-------- Data supplied

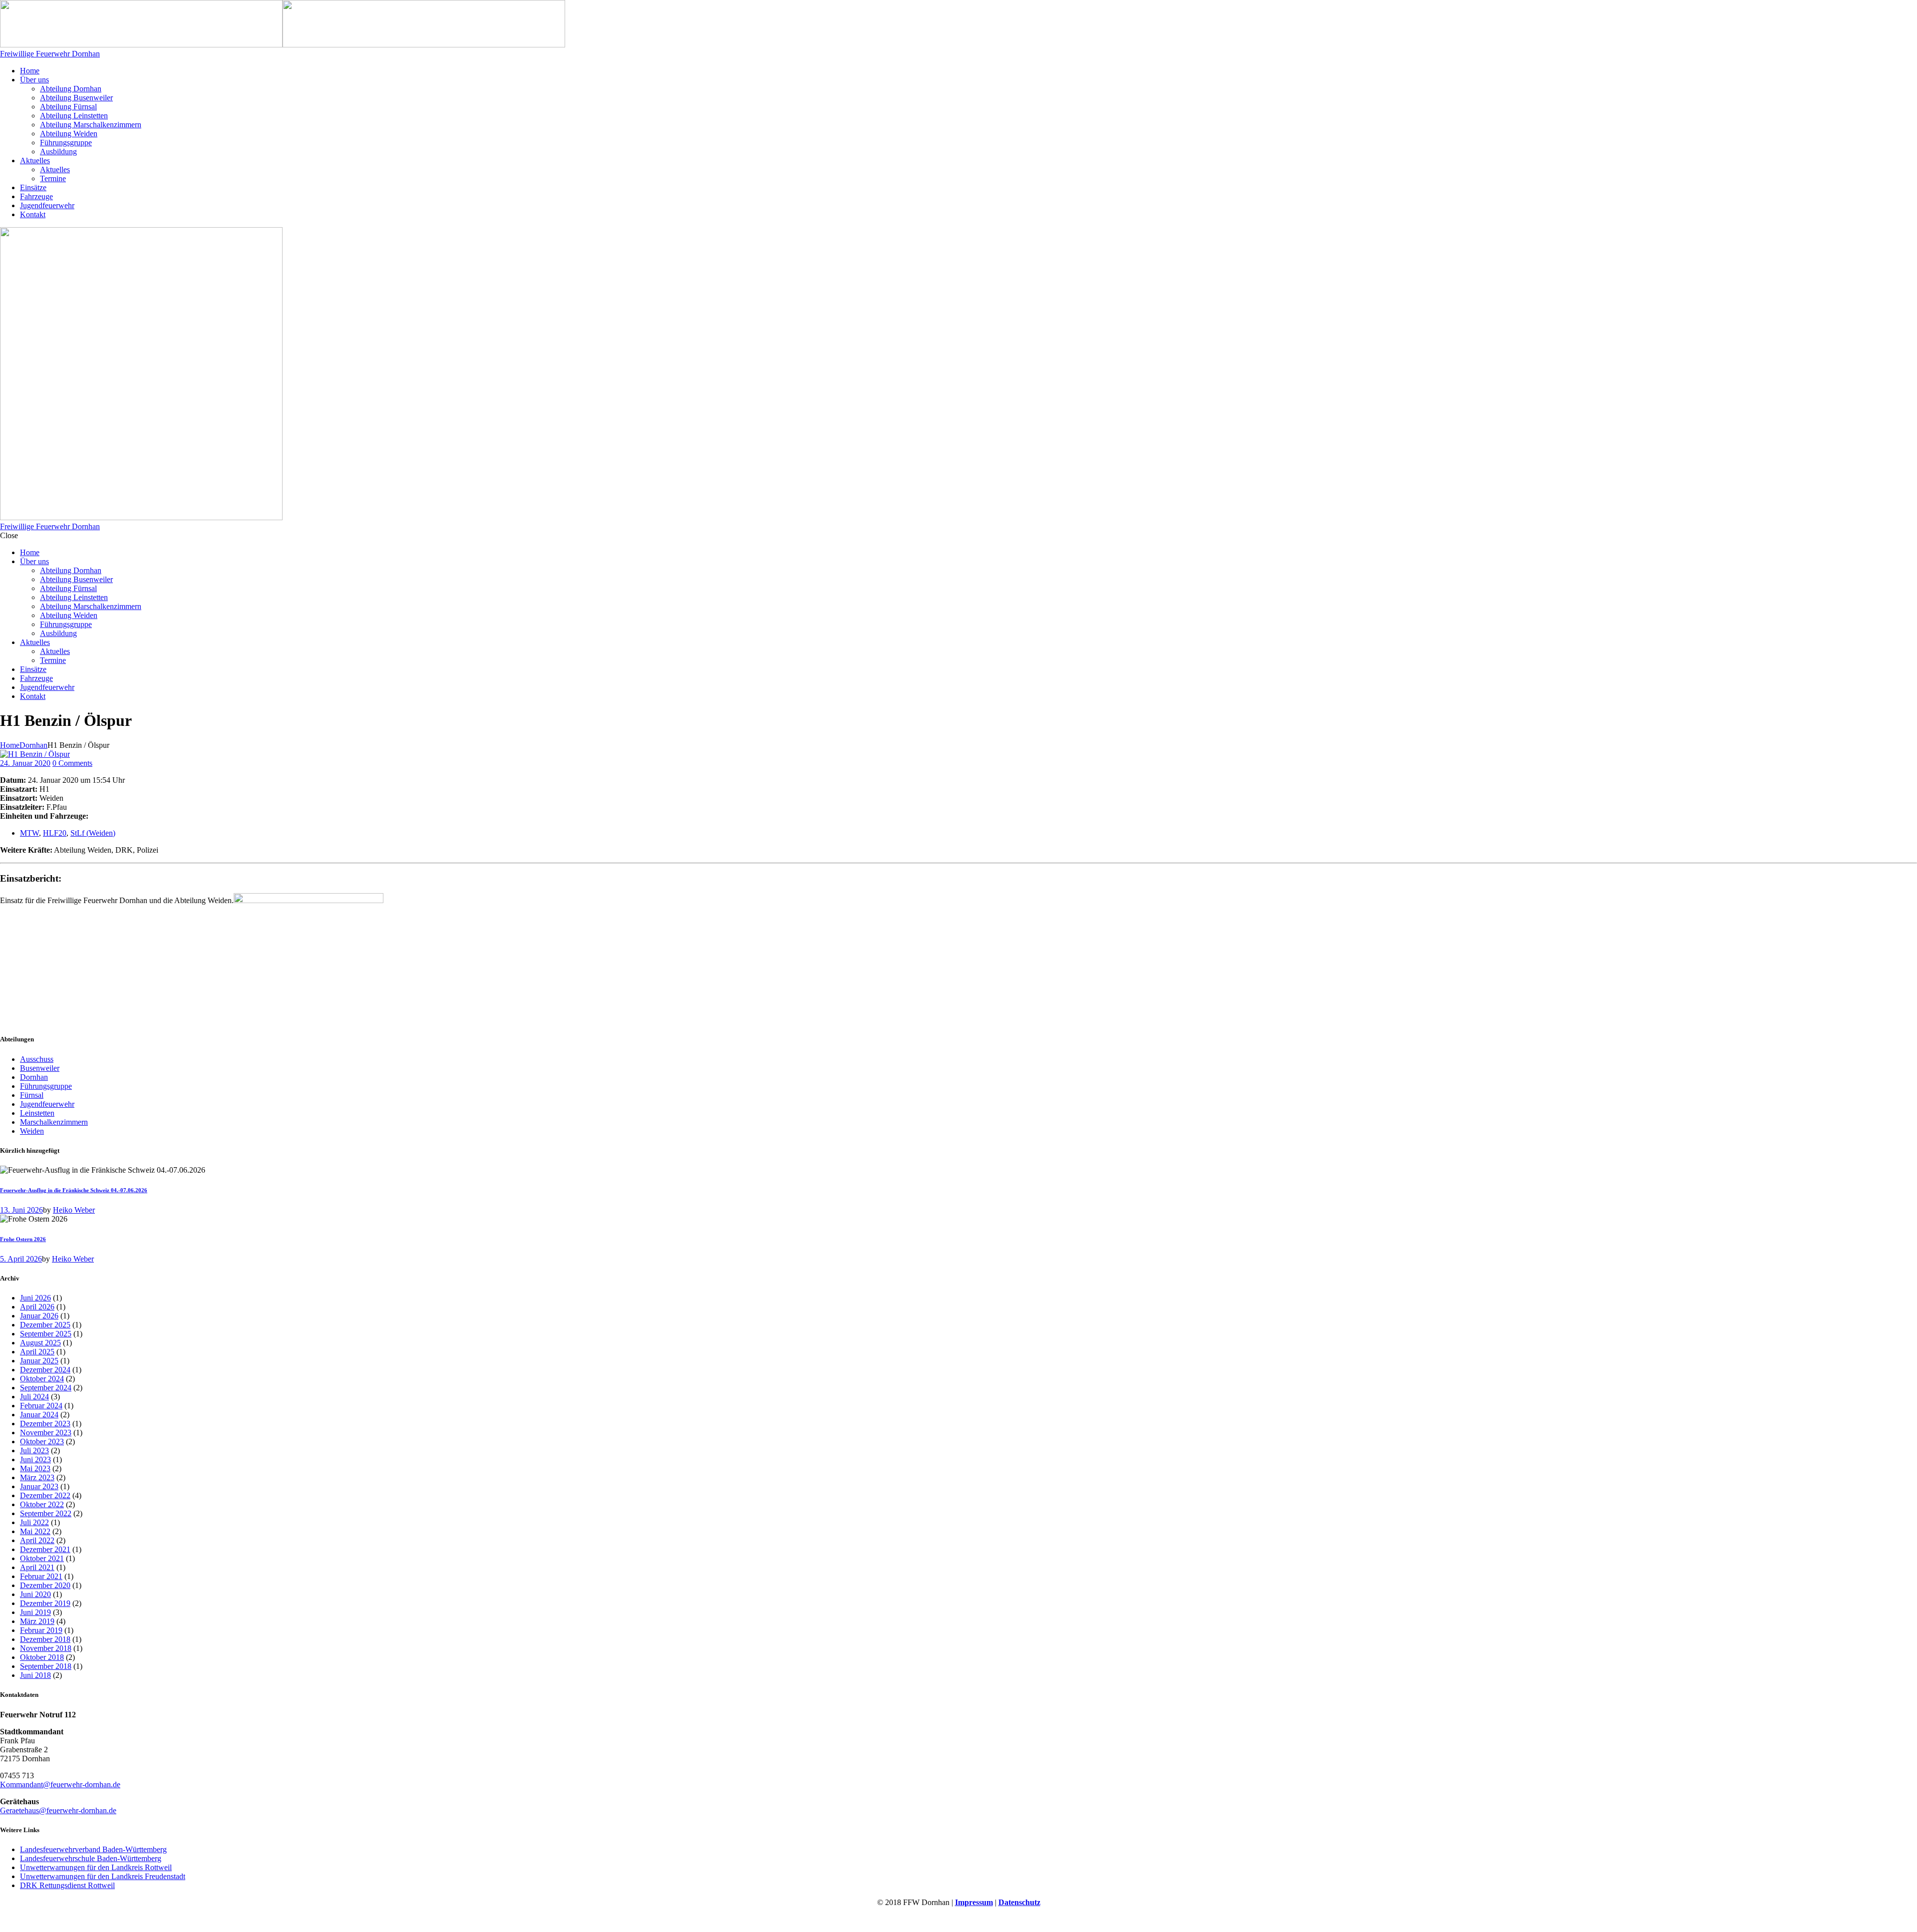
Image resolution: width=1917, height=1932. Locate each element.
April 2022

----------------
-------- Data supplied

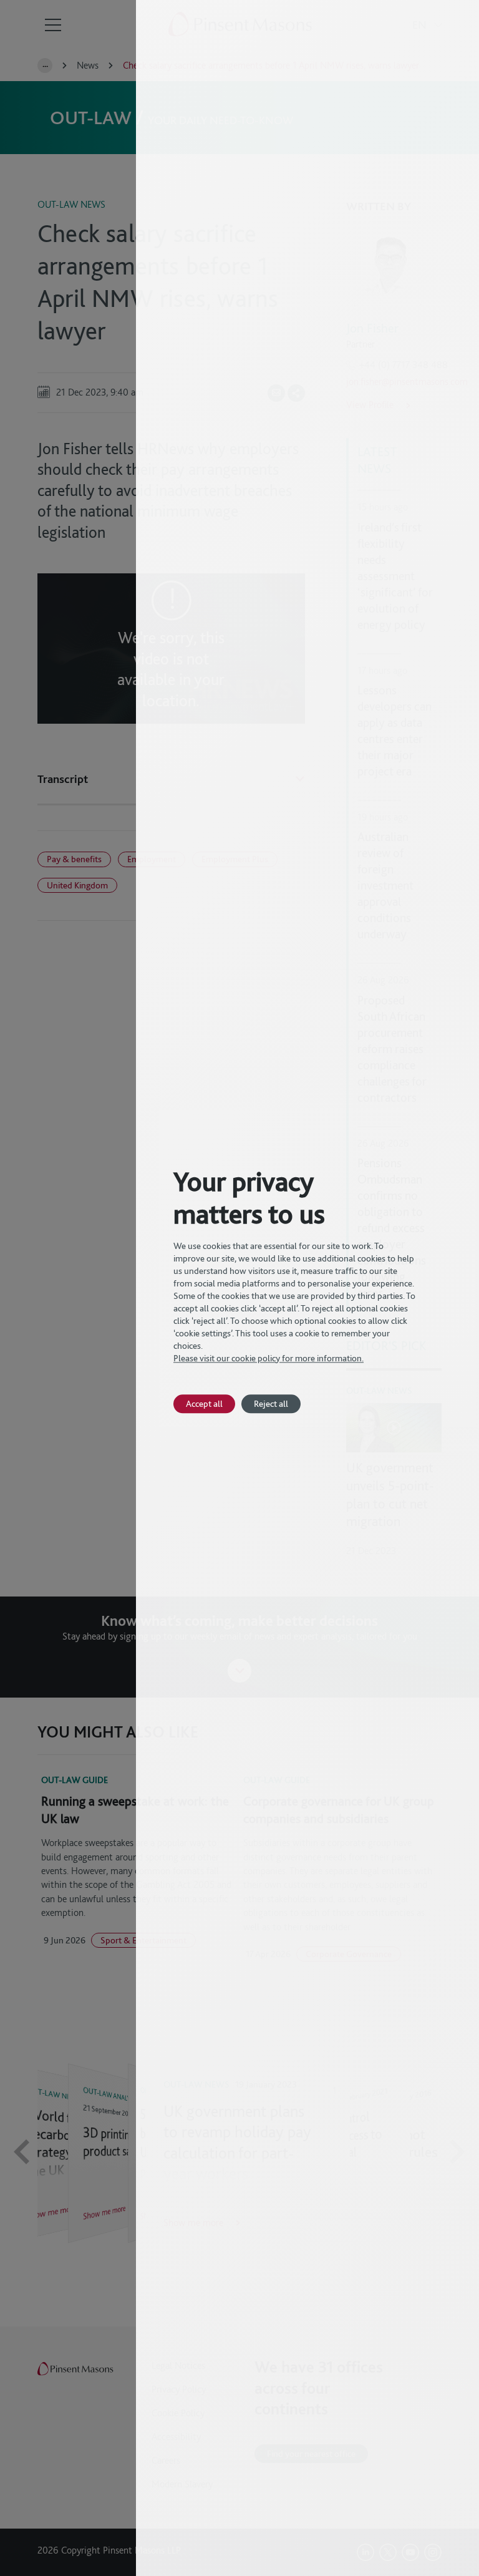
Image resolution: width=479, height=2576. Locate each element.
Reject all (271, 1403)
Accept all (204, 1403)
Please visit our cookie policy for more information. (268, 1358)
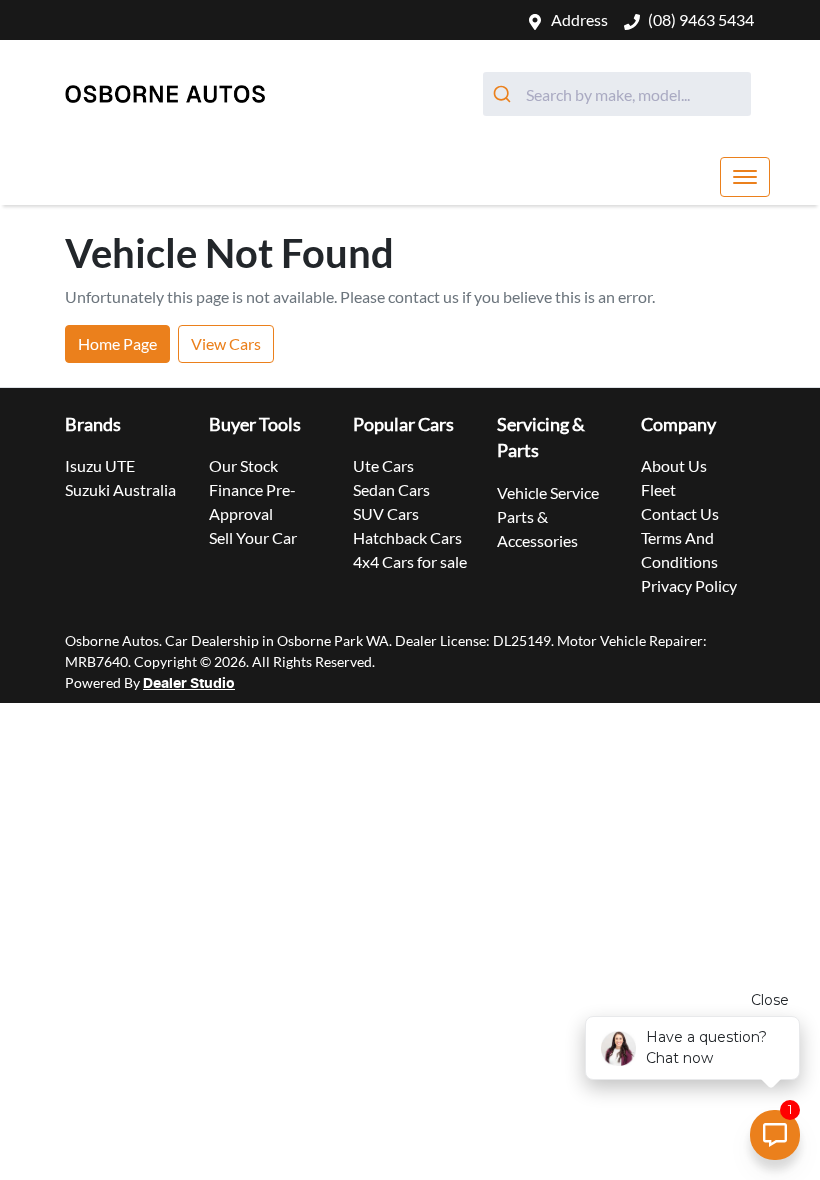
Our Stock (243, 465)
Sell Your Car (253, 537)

----------------
-------- Data supplied

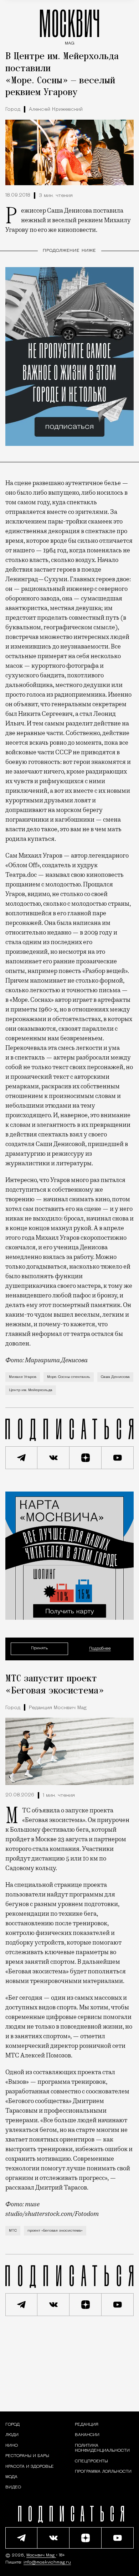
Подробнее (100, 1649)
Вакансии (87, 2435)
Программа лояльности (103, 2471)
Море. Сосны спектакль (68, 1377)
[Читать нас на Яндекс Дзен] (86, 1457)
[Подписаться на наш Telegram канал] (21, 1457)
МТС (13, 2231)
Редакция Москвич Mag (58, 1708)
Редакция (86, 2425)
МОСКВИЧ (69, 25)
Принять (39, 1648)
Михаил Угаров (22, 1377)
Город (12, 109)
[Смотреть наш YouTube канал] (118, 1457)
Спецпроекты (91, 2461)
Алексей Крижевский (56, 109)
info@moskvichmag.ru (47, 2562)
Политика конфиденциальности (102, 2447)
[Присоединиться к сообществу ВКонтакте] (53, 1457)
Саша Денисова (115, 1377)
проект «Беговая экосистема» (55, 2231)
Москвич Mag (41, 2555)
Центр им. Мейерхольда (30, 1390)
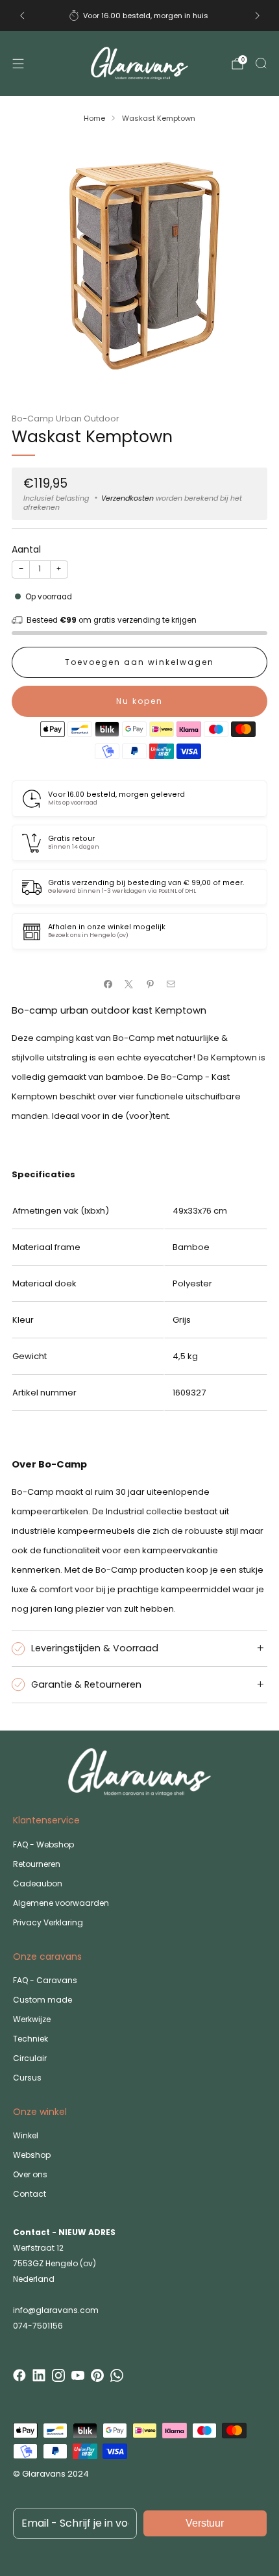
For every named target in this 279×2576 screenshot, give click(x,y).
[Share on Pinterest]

----------------

Problem description:
Go through the records and tally the lines that include "канал". Write only the number.

Written answer:
2